* _Given request_: Repeat the lines below word for word, leaving out the pictures.

(Item coordinate data)
*-*-*
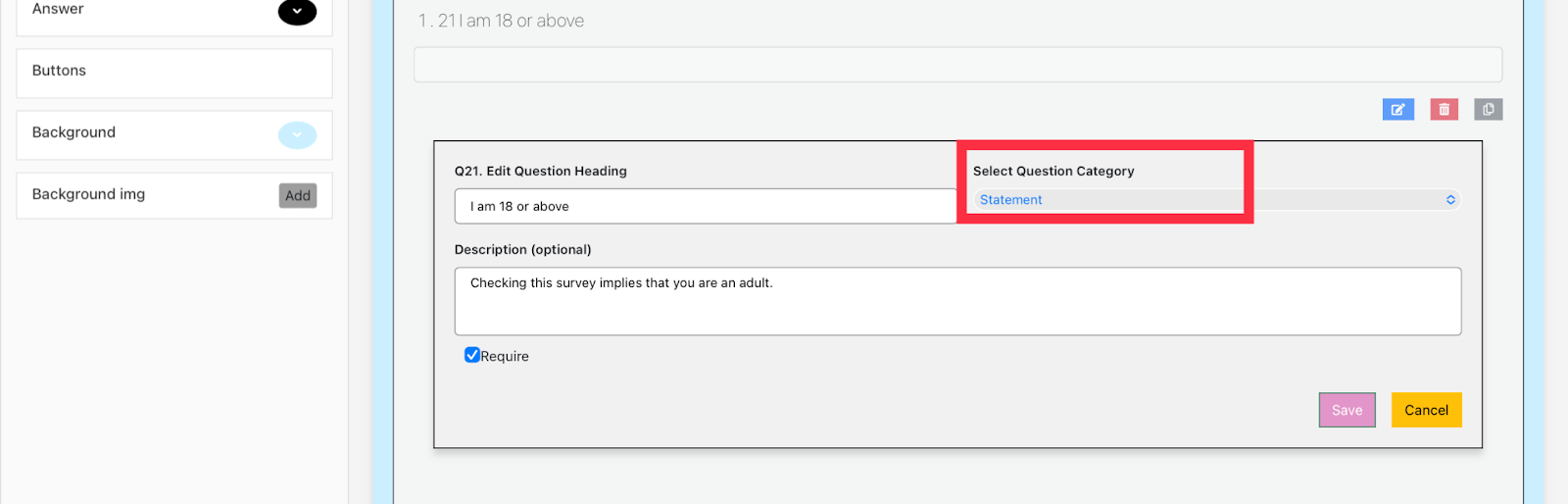This screenshot has height=504, width=1568.
Task: Click the Answer label in the sidebar
Action: pos(58,10)
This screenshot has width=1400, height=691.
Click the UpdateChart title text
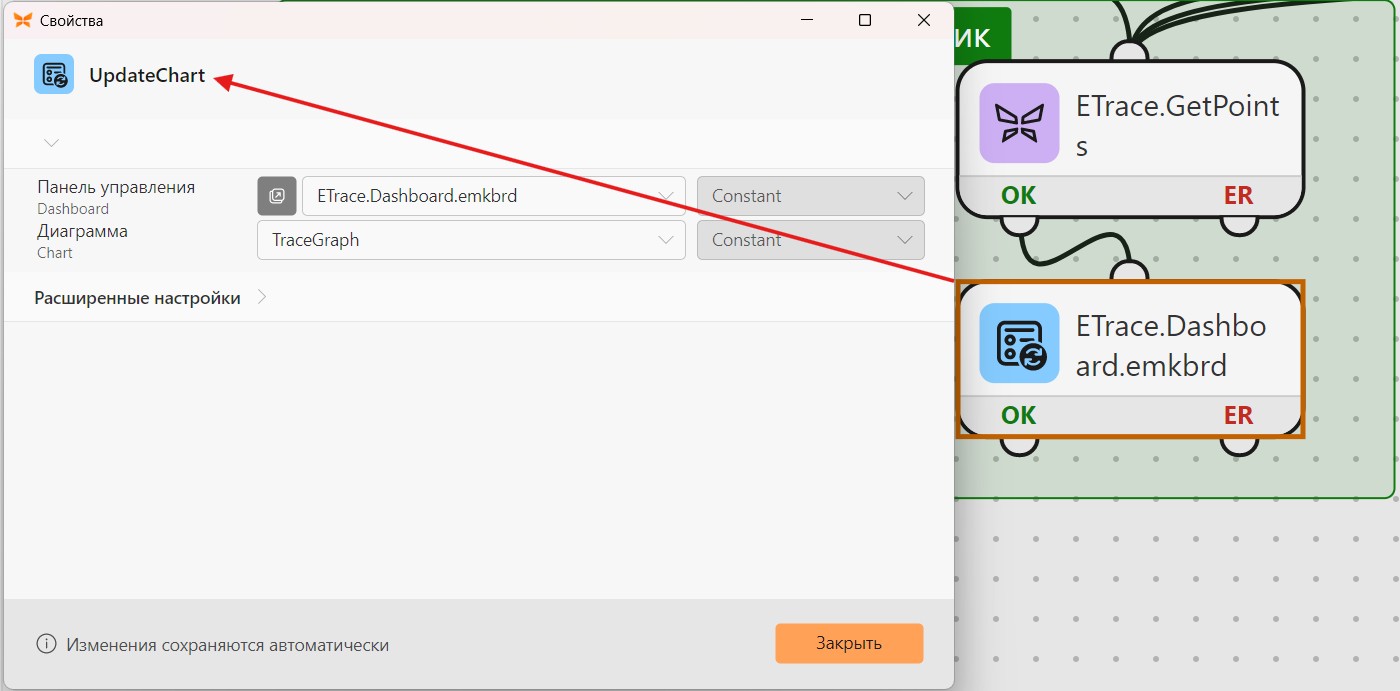click(147, 75)
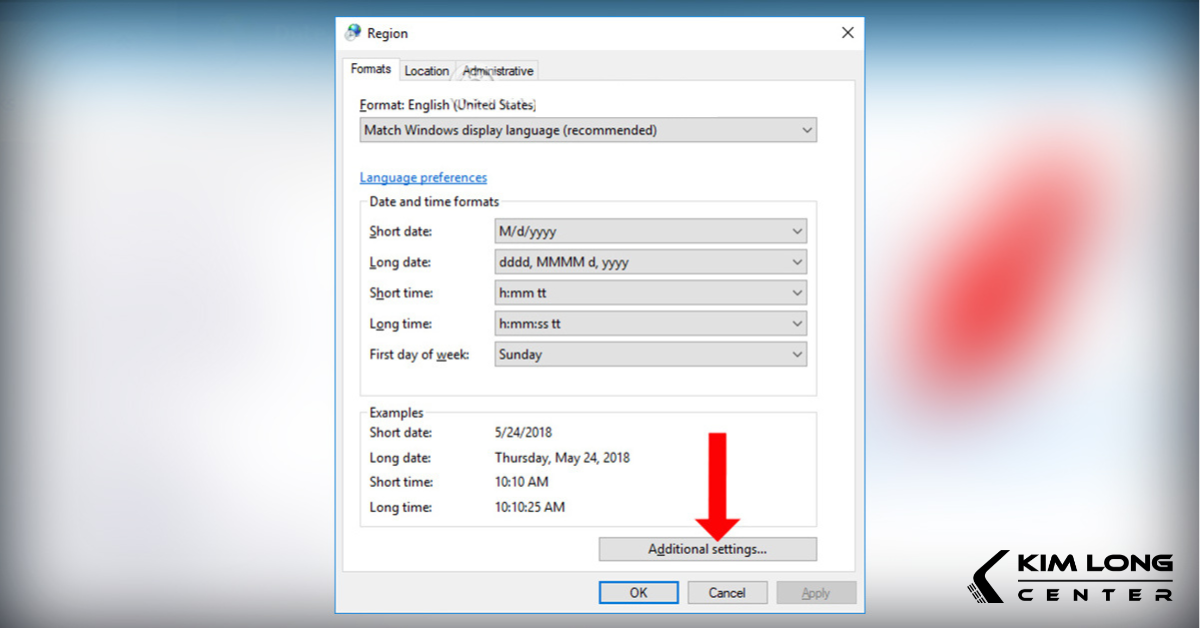Click the greyed-out Apply button
1200x628 pixels.
816,593
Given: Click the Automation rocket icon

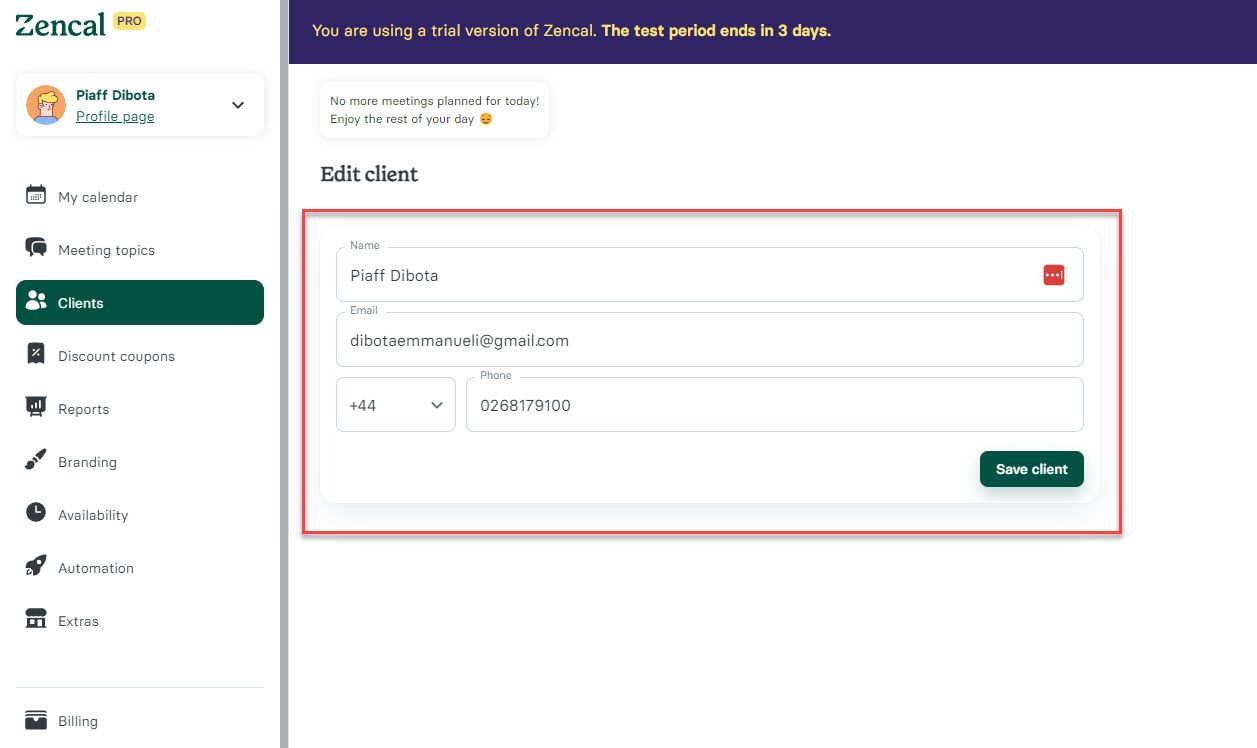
*-*-*
* _Response_:
This screenshot has height=504, width=1568.
Task: Click the Answer label in the sidebar
Action: pos(58,10)
This screenshot has width=1400, height=691.
Click the UpdateChart title text
click(147, 75)
Click the greyed-out Apply button
1200x628 pixels.
816,593
Given: Click the Automation rocket icon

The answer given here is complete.